Mendengar penjelasan panjang dari pelanggannya, Bang Joko hanya mengangkat kedua bahu memberi isyarat bahwa dirinya tidak menerima apa pun. Di sinilah kita tahu, bahwa setelah jenis kelamin, perbedaan mencolok antara laki-laki dan perempuan adalah porsi bicaranya. Inilah perempuan, walaupun faktanya selalu diperdebatkan.
Bang Joko paham kenapa mereka tiba-tiba meributkan soal bantuan dari pemerintah yang tak seberapa itu. Ternyata ada Bu RT sedang memberi makan manuk peliharaannya di samping rumahnya. Bang Joko semakin paham setelah istri simpanan juragan wanga itu sesekali melirikkan kedua bola matanya ke rumah Pak RT.
Setiap kali Bang Joko mangkal melayani pembeli, di situlah ada aib terhangat antar pelanggan yang mendobrak masuk ke dalam gendang telinganya. Ibu-ibu di perkampungan ini memang semacam perangkat lunak atau jurnalis liar yang menyediakan informasi begitu cepat.

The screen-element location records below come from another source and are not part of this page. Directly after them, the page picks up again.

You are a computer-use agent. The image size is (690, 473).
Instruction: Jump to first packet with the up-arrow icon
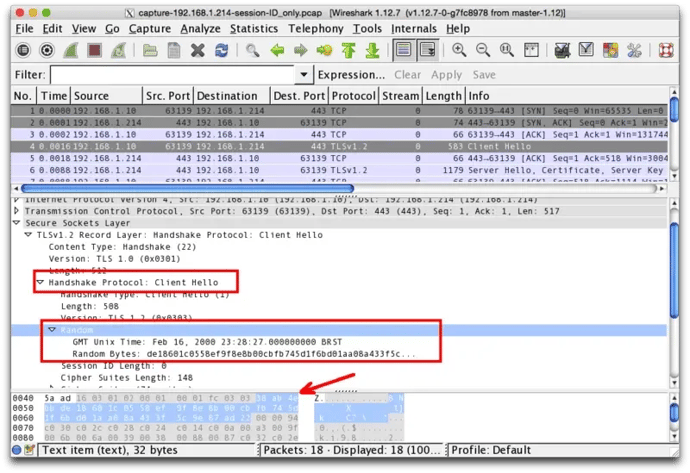(x=349, y=50)
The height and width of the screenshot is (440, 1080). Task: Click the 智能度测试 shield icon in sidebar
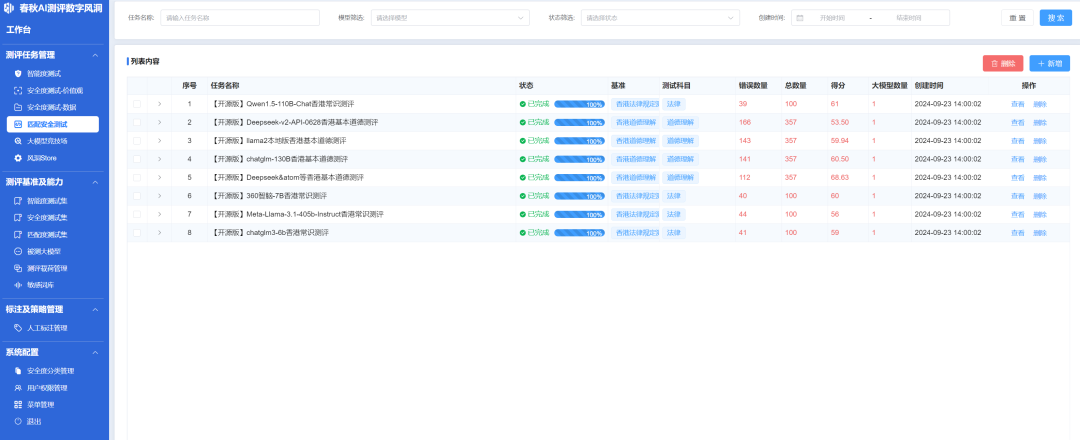[18, 73]
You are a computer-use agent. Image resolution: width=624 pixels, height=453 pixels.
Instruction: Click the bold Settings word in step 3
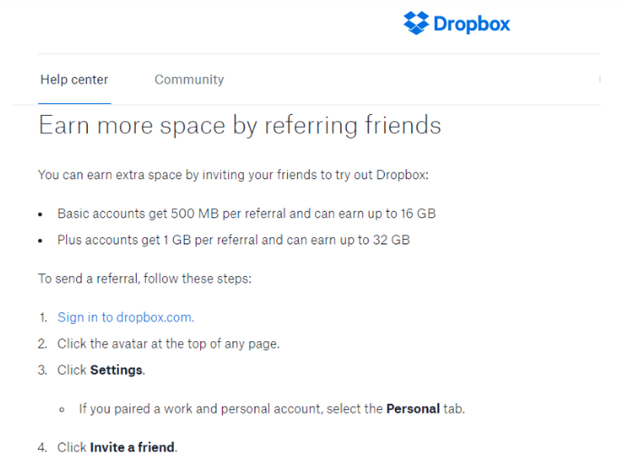117,370
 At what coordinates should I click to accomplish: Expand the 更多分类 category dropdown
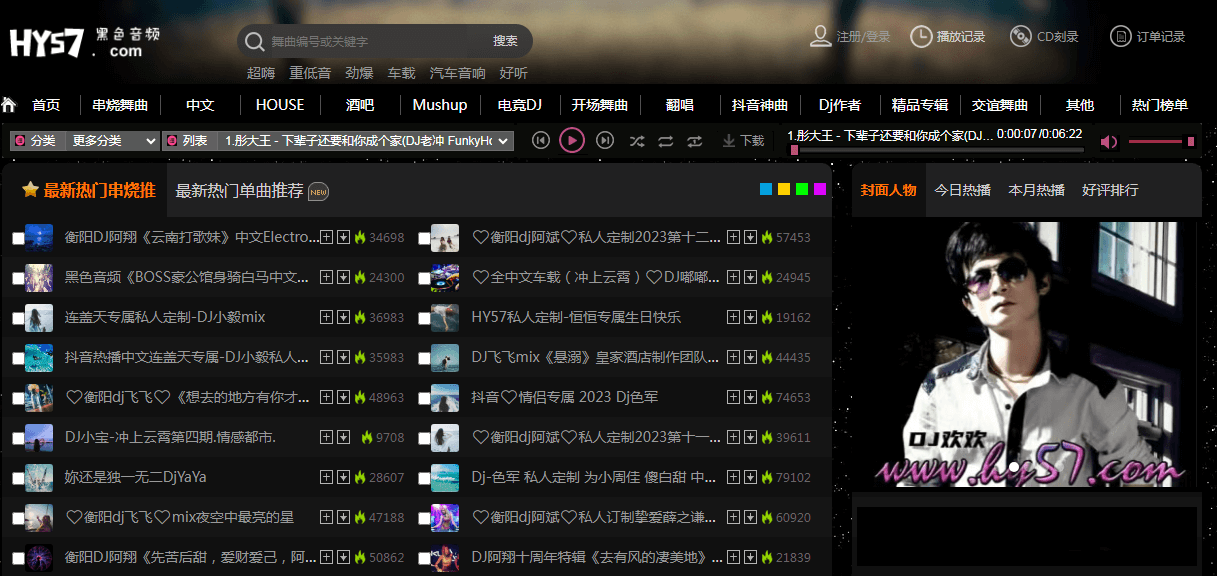[114, 141]
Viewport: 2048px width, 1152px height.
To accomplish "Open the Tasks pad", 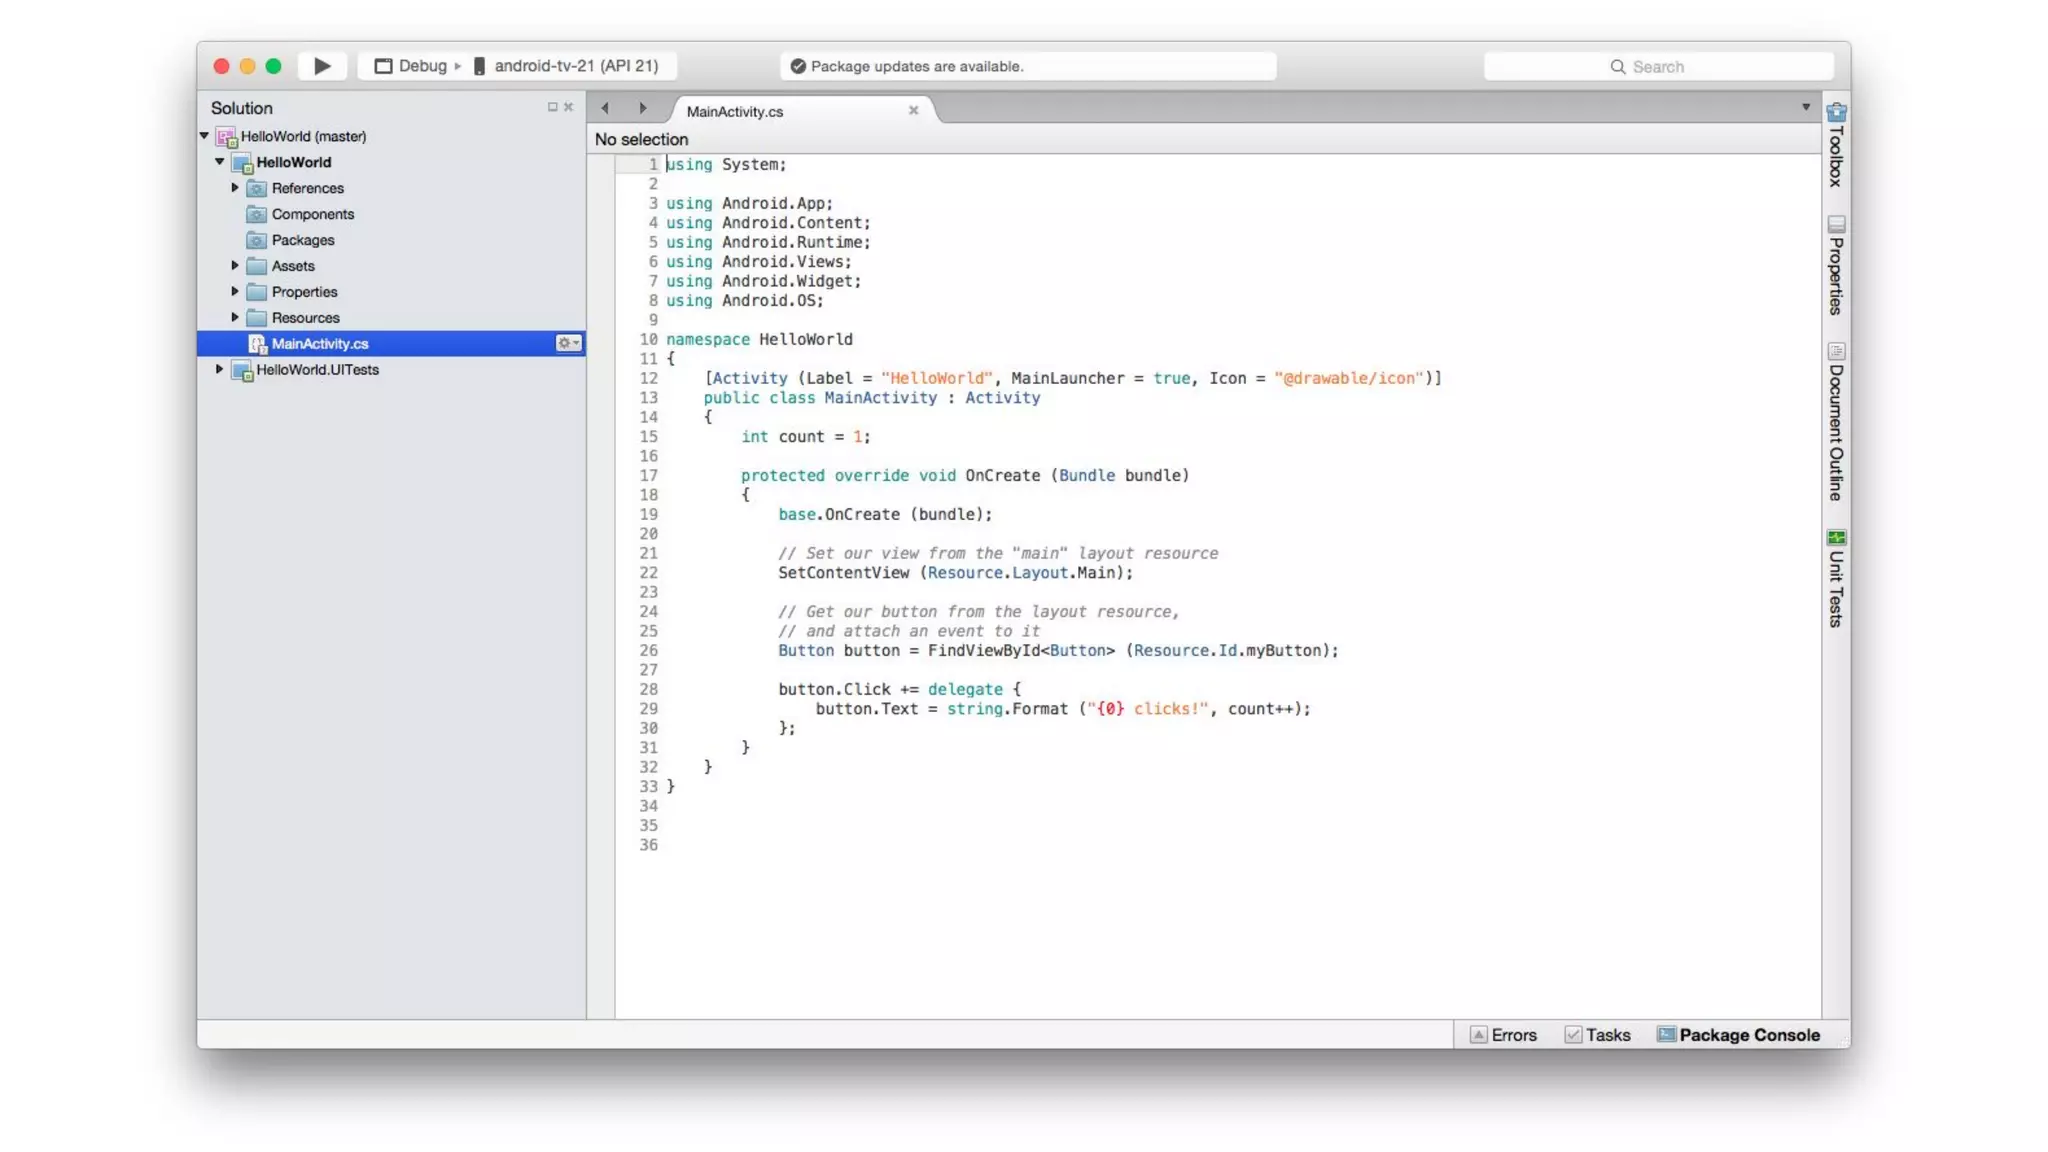I will point(1597,1035).
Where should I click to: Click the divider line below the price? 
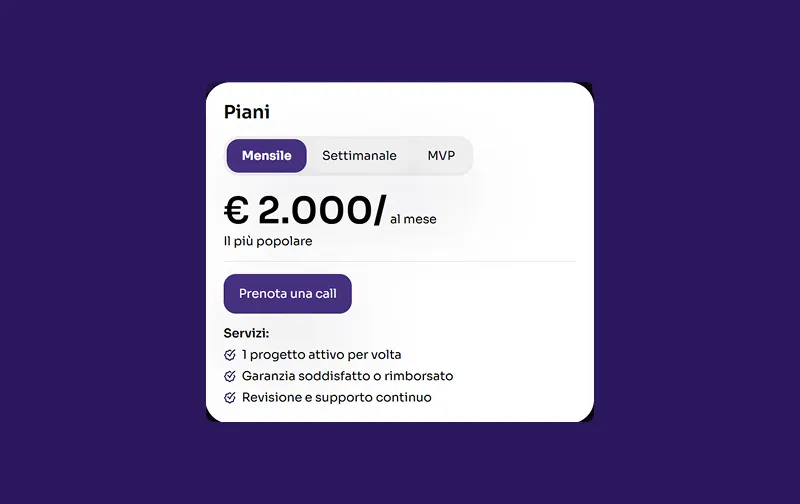point(400,261)
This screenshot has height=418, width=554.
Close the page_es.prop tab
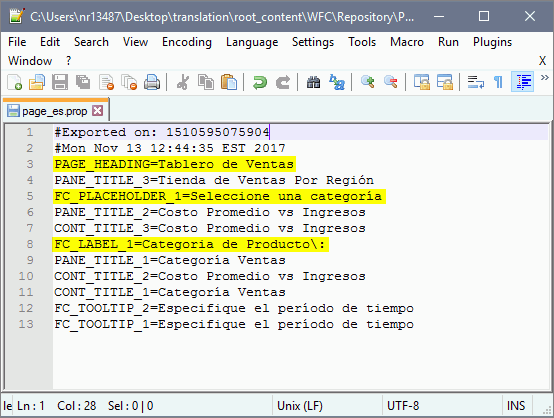tap(98, 111)
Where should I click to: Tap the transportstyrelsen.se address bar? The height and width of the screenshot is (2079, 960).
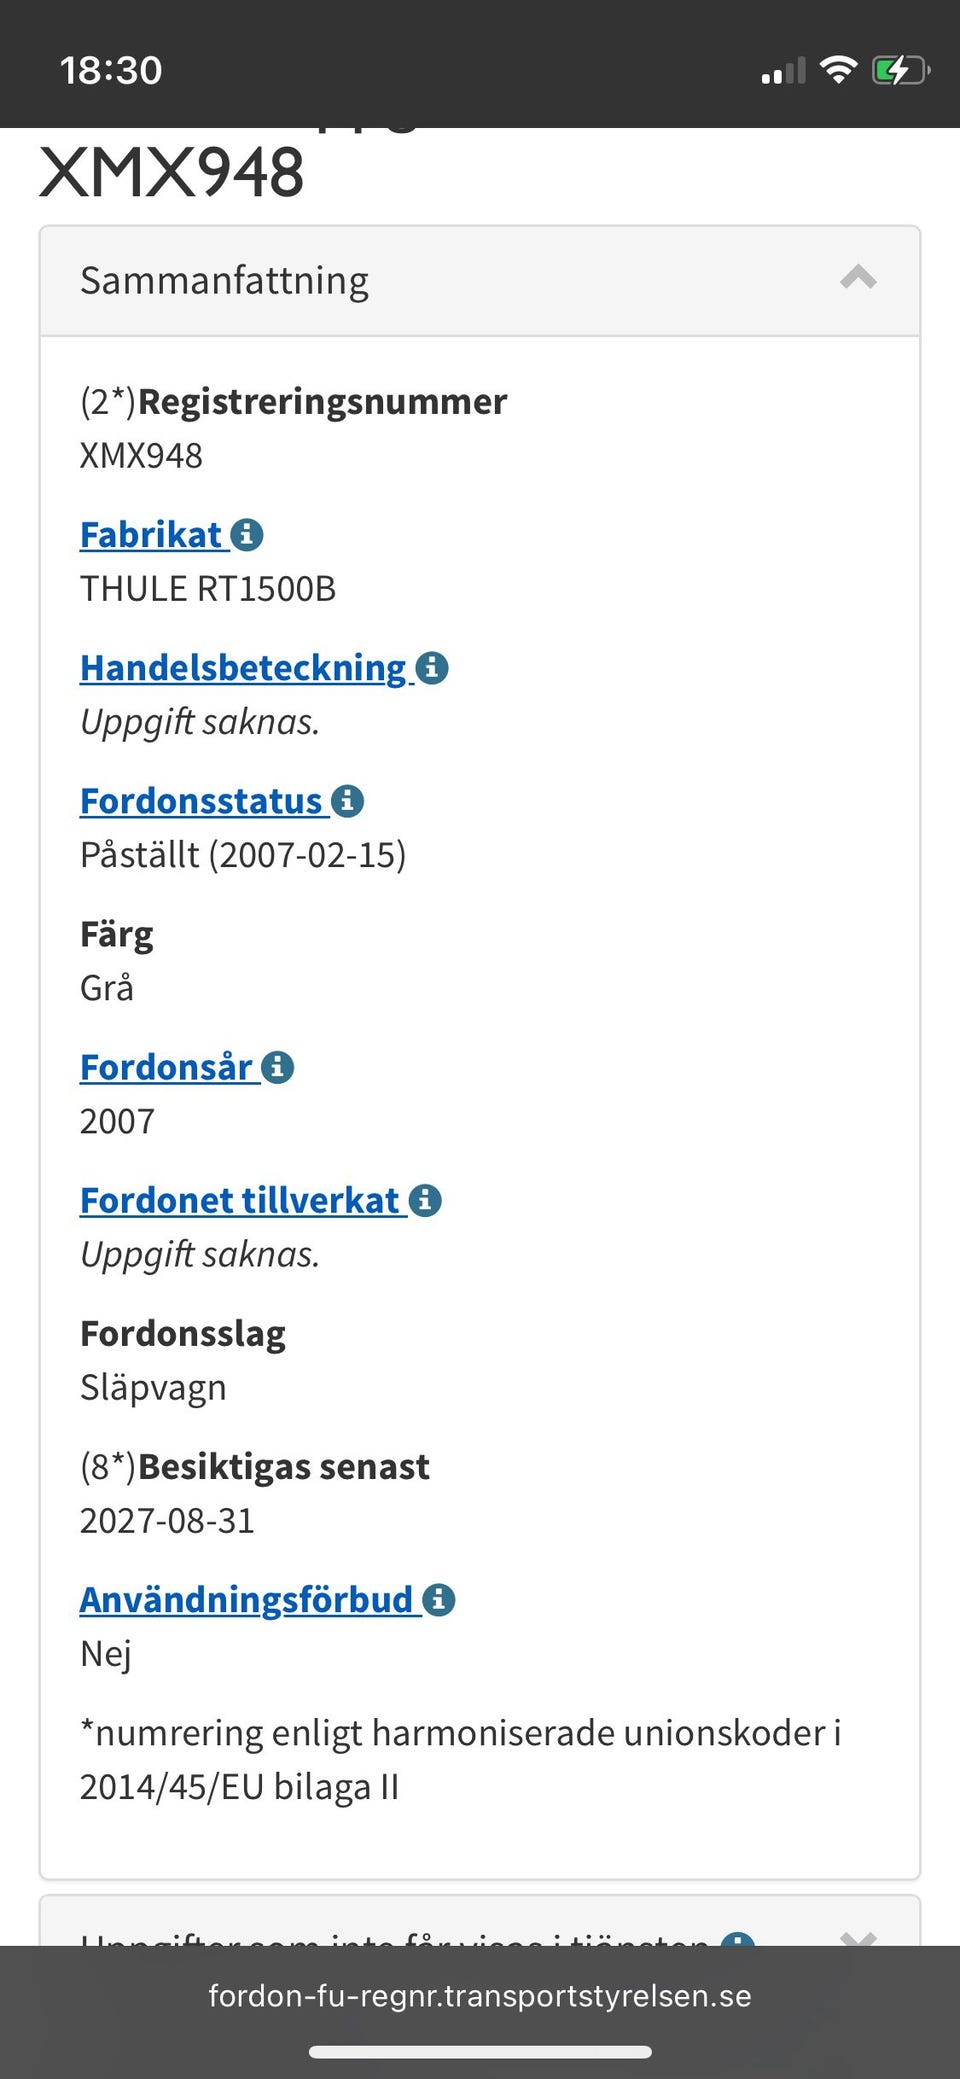click(480, 1995)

Headline-nya adalah pelanggan yang tidak menikmati bakso hari itu.
Desas-desus yang beredar, warga kesal lantaran Pak RT sengaja tidak mendata mereka sehingga sampai detik ini mereka belum melihat warna bantuan itu. Bahkan ada yang bilang Pak RT pilih kasih. Mereka membandingkan dengan RT sebelah yang mayoritas warganya mendapatkan bantuan covid-19. Lagi-lagi RT kena batunya.
“Jangan-jangan berasnya dimakan sendiri ya, Bang Jo?” Bisik perempuan gendut berdaster.
“Iya. Kemarin saya lihat Pak RT lewat membawa karung beras” Sahut perempuan gempal.
Bang Jo tidak berani untuk mengomentari. Sebab, jika ia mencoba menjelaskan asal muasal dan mekanisme pencairan bantuan sosial, pastinya akan diserang habis-habisan oleh ibu-ibu yang maha benar ini.
Jika berpihak pada mereka, khawatir istri Pak RT tidak akan belanja kepadanya lagi, atau sebaliknya, mereka yang menjauhi Bang Joko. Ia tidak mau mengambil risiko. Baginya satu orang pelanggan adalah satu kali tarikan napas yang akan memperpanjang umur anak dan ibunya.
Bang Joko memang tidak bodoh-bodoh amat. Meskipun ijazah terakhirnya SMA, ia pernah kuliah selama dua semester jurusan ilmu kesejahteraan sosial. Namun karena dimabuk cinta, akhirnya ia memutuskan nikah muda daripada menggenapkan keinginan orang tua. Jadi, ia sedikit tahu bagaimana asal muasal sumber data yang dijadikan acuan pencairan bantuan sosial itu. Tentu pemerintah tidak seceroboh yang kita bayangkan.
“Data pemilu dengan data kemiskinan memang berbeda. Data pemilu, adalah data yang bersumber dari Dispendukcapil, artinya semua warga negara Indonesia baik itu kaya atau miskin yang telah memiliki kartu keluarga maka namanya akan tercantum di data pemilih.
Sedangkan data yang digunakan untuk pencairan bantuan sosial, mengacu kepada Data Terpadu Kesejahteraan Sosial (DTKS). Data ini hanya berisi data masyarakat yang benar-benar tidak mampu yang di-input melalui aplikasi SIKS-NG oleh operator desa setelah melalui proses seleksi atau musyawarah di tingkat pemerintah desa.
Tidak selesai di situ, data tersebut kemudian diranking oleh…. Ah! percuma dijelaskan. Kelompok penguasa jagat perumpian ini tidak akan pernah percaya dengan tampang bakso seperti saya ini.” Katanya dalam hati.
Bang Joko memilih tak peduli dengan apa yang mereka ributkan. Daripada terjebak dalam urusan remeh-temeh, mending kedua telinganya disetel tuli. Asal jualannya laris, aroma asap di dapurnya akan tetap manis. Segera ia tancap gas dan melanjutkan perjalanan.
(Salah satu kisah buruh di Nuca Lale beberapa tahun silam, kebetulan sering berpapasan di perkampungan kala menjajakan dagangan yang berbeda. Nama dalam cerita di atas bukanlah nama sesungguhnya, mohon maf bila ada kesamaan nama). Efek kelamaan Nganggur jadi merangkai ulang kisah sedih menjadi buruh serabutan.
Selamat Hari Buruh buat semua buruh, buruh tani, buruh pabrik, buruh bangunan dan buruh warat.